#### [EXTRACT PROVIDED]
----------------

If the Morse-Lewis-Endeavour universe has taught us anything, it’s that there’s a never-ending supply of Oxford-related philosophers and scholars whose work can inspire murder mysteries. For “Magnum Opus,” inspiration comes from Charles Williams, a cohort of C.S. Lewis and J.R.R. Tolkien, and, with them, a member of the Inklings literary group at Oxford in the 1930s. The prolific Williams wrote poetry and prose, fiction and nonfiction. “Theology, supernatural novels, and he was a bit of a mystic,” D.I. Hathaway (Laurence Fox) helpfully explains to D.I. Lewis (Kevin Whately) and to us.
Williams espoused a concept he called Co-inherence, which holds, to quote one character, “that we are all spiritually connected and can, through ritual, share suffering; ease one another’s burdens.” As in Galatians 6:2 “Bear ye one another's burdens, and so fulfill the law of Christ.” That symbolic transfer of pain or regret (or guilt) is an awfully appealing philosophy for someone carrying the weight of past suffering or mistakes (or crimes). It’s also a tantalizing main ingredient for an episode of Inspector Lewis.
Add a heaping dollop of alchemy and pinches of Edgar Allan Poe and Carl Jung. Sprinkle with some A.E. Waite, noted mystic and co-creator of the Rider-Waite Tarot Deck. Fold in the requisite amount of intellectual snobbery, student high jinks, and a choice guest star or two, and you have the perfect Morse-Lewis-Endeavour concoction.
We begin with Phil Beskin (Martin Wenner) delivering a talk about Charles Williams. The audience appears uniformly receptive, save for one woman. She is, we find out soon enough, Phil’s sister Carina (Honeysuckle Weeks, better known to us as Samantha Stewart Wainwright from Foyle’s War), and she’s clearly not buying any of this Charles Williams Co-inherence jazz. Phil won’t have time to debate the subject, however. He receives an urgent text luring him to a place called Boar’s Hill, where he’s promptly clonked on the head. “Skull crushed. One fell swoop by the look,” says Dr. Hobson (Clare Holman), blunt as the murder weapon.
Now who would want to kill a seemingly innocuous devotee of a minor theologian of the early 20th century?
Short-listed as suspects for the crime are an academic rival named Wouter Eisler (Stephen Boxer) and a promising student named Nate Hedesan (Jaygann Ayeh). There are other suspicious characters as well: a tattoo artist, a local girl with wild-child tendencies, even the victim’s sister. In fact, everyone in Beskin’s world is pointedly resistant to providing the police with any useful information. We can only conclude that they all have something to hide. Collectively or separately? That’s what Lewis, Hathaway, and the intriguing but underutilized D.S. Lizzie Maddox (Angela Griffin) must determine.

----------------

#### [THINGS TO DO]
a: Copy the passage of the episode review starting at "Williams espoused a" and ending at "perfect Morse-Lewis-Endeavour concoction.", swapping "alchemy" for "astrology".
b: According to the episode review, which actor plays Dr. Hobson?

[Pointing records for text and elements]
----------------

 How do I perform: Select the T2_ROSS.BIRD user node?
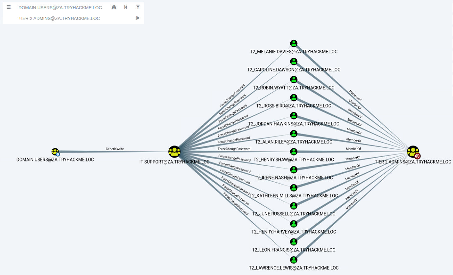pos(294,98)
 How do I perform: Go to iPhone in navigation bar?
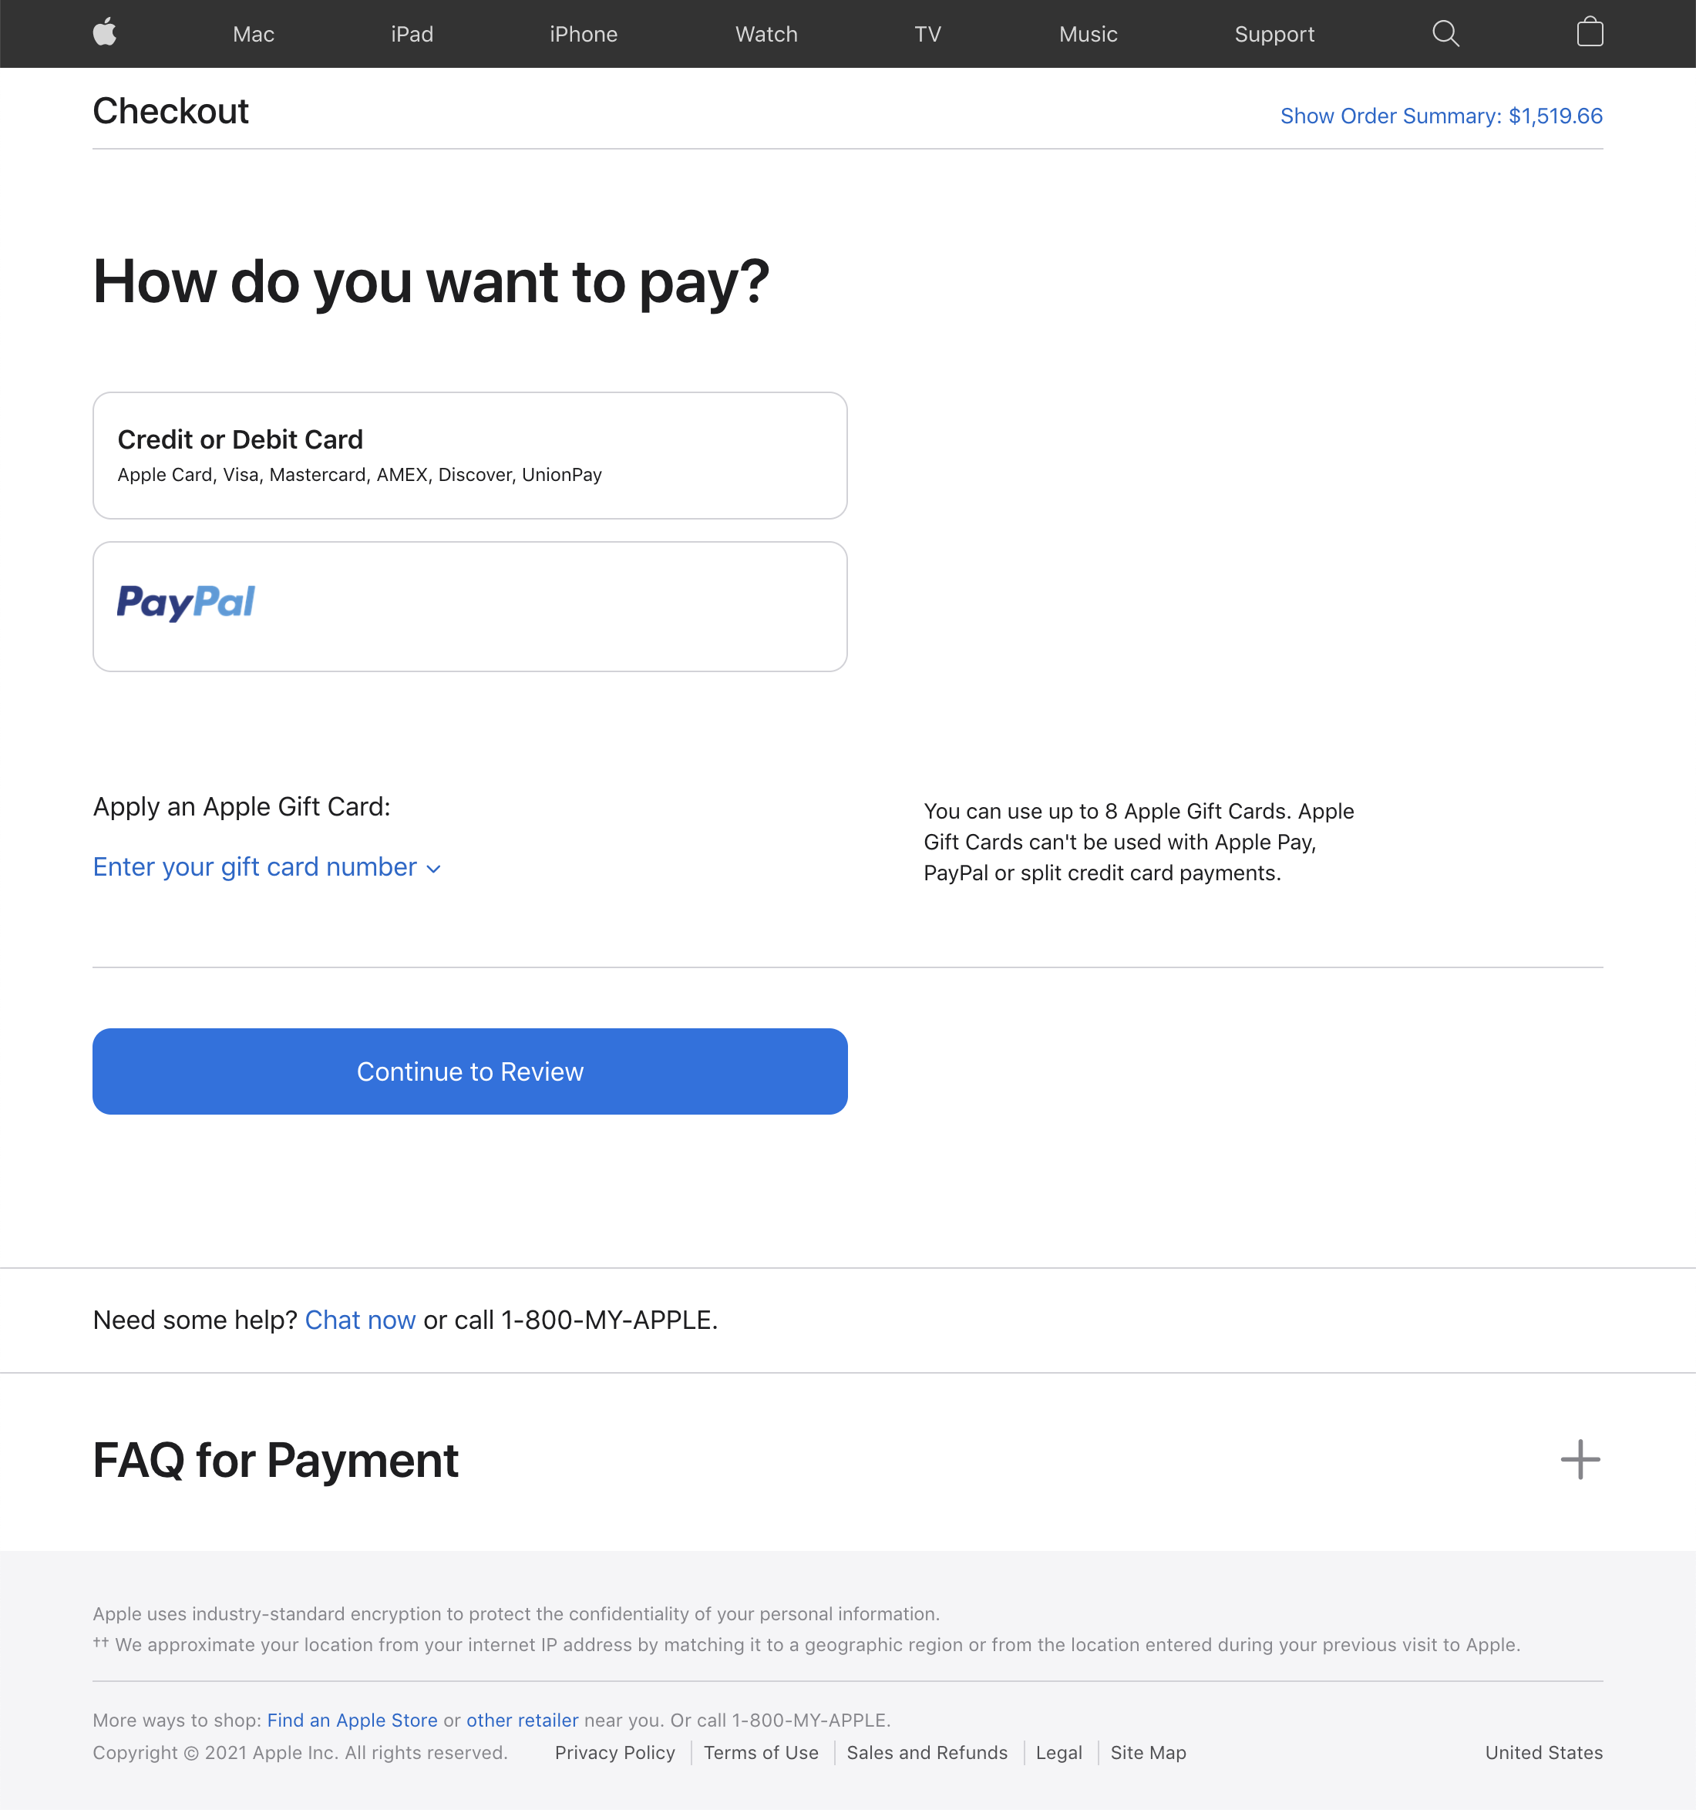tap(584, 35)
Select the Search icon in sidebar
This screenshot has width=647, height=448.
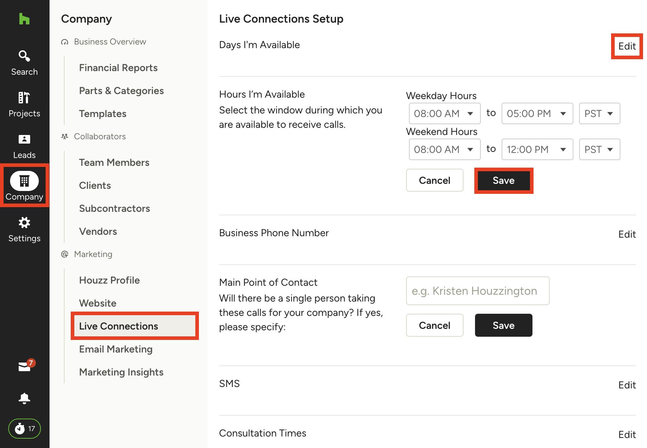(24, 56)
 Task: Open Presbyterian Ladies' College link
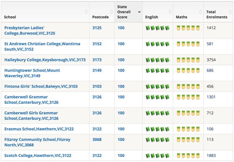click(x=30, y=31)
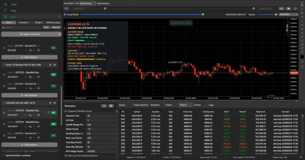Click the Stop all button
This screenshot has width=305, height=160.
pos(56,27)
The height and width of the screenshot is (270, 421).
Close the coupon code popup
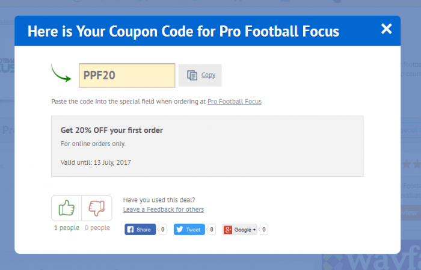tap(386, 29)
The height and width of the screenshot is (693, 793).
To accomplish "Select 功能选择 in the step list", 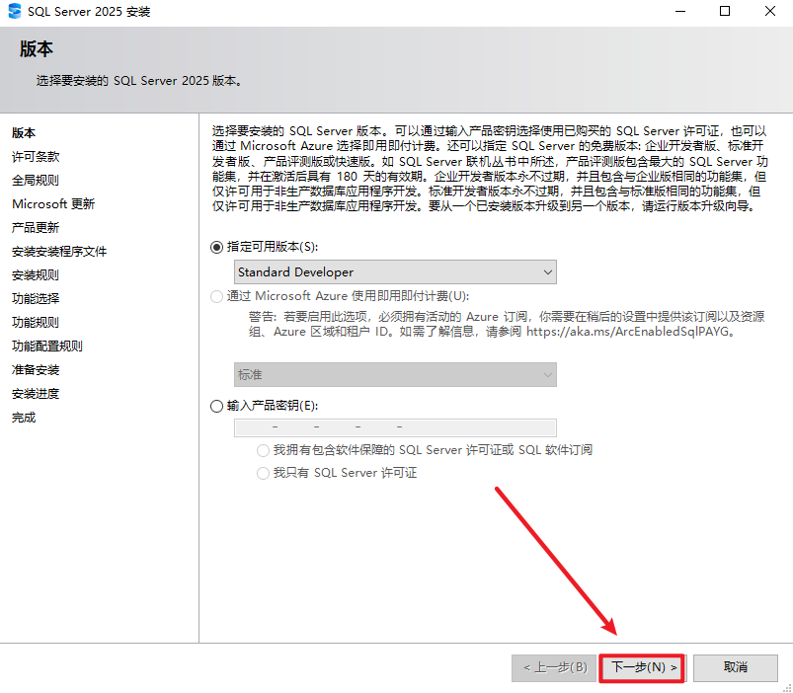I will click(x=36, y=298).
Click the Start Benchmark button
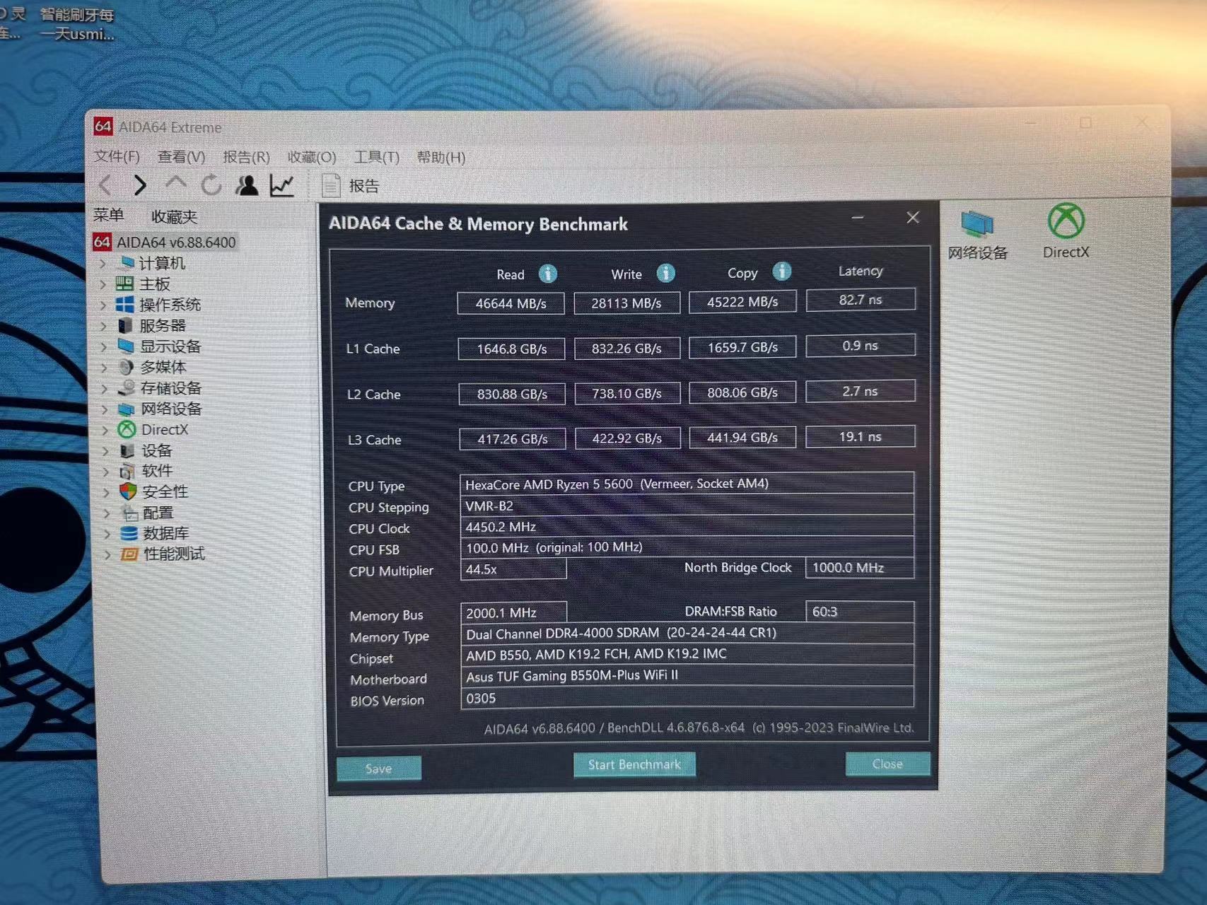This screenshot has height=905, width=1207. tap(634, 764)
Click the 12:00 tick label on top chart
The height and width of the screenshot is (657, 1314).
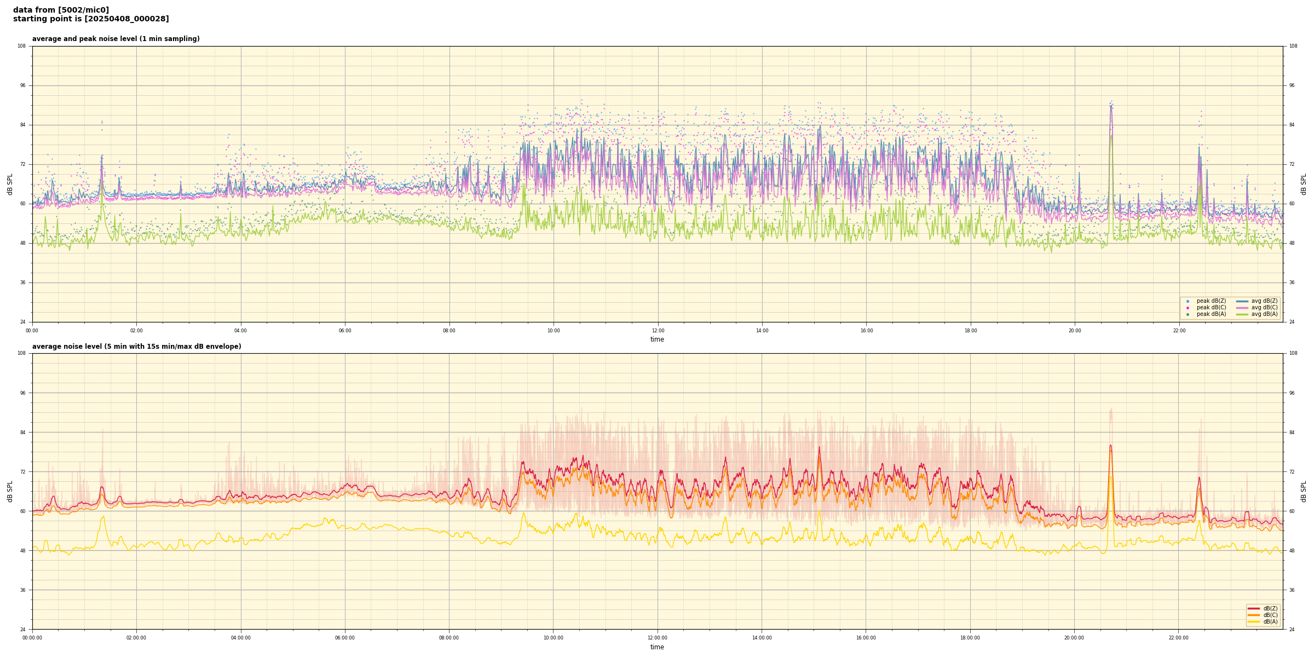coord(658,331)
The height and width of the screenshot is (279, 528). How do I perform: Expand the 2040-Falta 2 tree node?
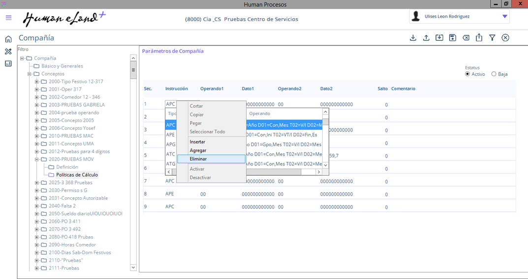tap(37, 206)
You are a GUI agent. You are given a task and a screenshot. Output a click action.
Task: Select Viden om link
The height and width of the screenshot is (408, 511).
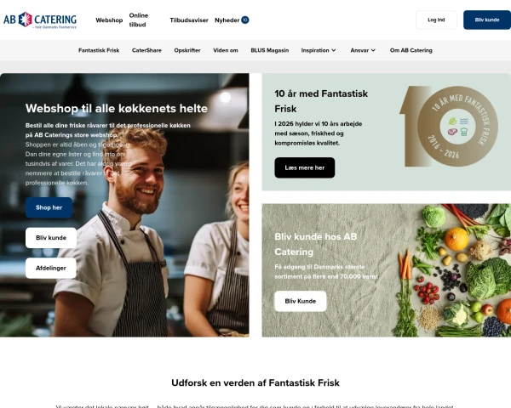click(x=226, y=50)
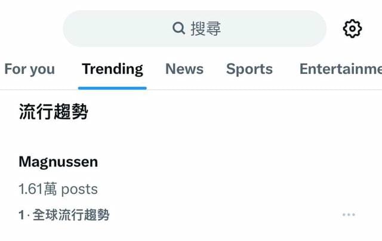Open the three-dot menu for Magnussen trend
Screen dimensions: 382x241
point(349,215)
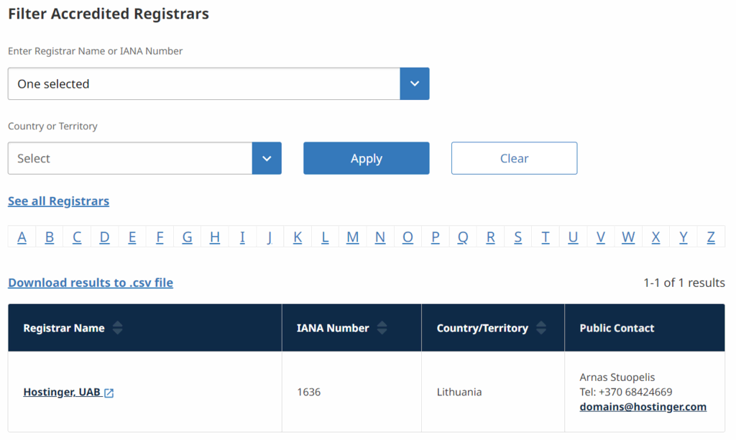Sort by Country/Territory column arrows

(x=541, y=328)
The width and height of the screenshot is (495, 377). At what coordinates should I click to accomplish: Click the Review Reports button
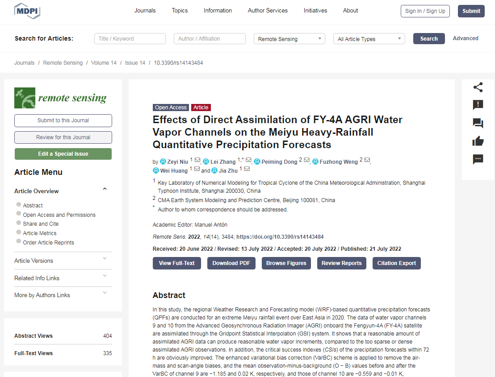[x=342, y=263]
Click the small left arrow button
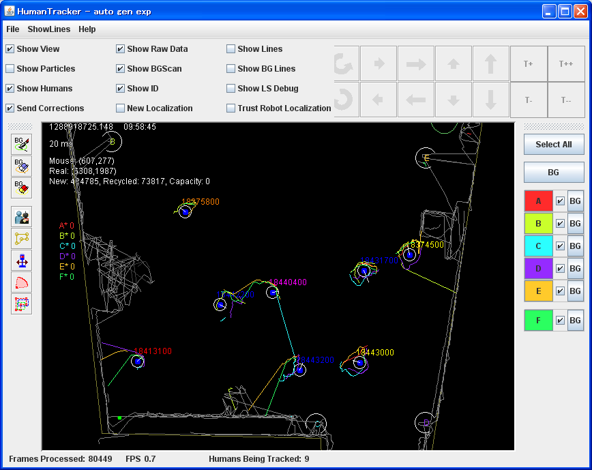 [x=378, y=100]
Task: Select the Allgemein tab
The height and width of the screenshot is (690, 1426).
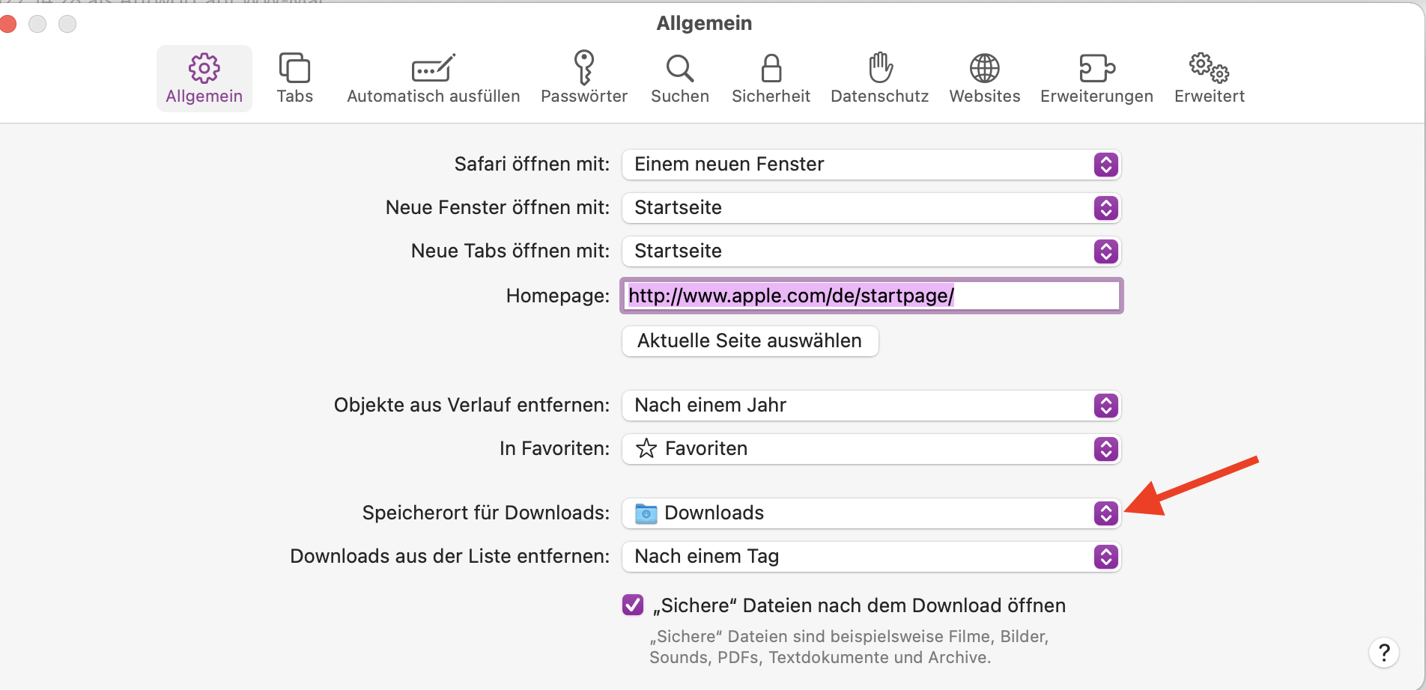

----------------

#### [WRITTEN ANSWERS]
a:
Williams espoused a concept he called Co-inherence, which holds, to quote one character, “that we are all spiritually connected and can, through ritual, share suffering; ease one another’s burdens.” As in Galatians 6:2 “Bear ye one another's burdens, and so fulfill the law of Christ.” That symbolic transfer of pain or regret (or guilt) is an awfully appealing philosophy for someone carrying the weight of past suffering or mistakes (or crimes). It’s also a tantalizing main ingredient for an episode of Inspector Lewis.
Add a heaping dollop of astrology and pinches of Edgar Allan Poe and Carl Jung. Sprinkle with some A.E. Waite, noted mystic and co-creator of the Rider-Waite Tarot Deck. Fold in the requisite amount of intellectual snobbery, student high jinks, and a choice guest star or two, and you have the perfect Morse-Lewis-Endeavour concoction.

b: Clare Holman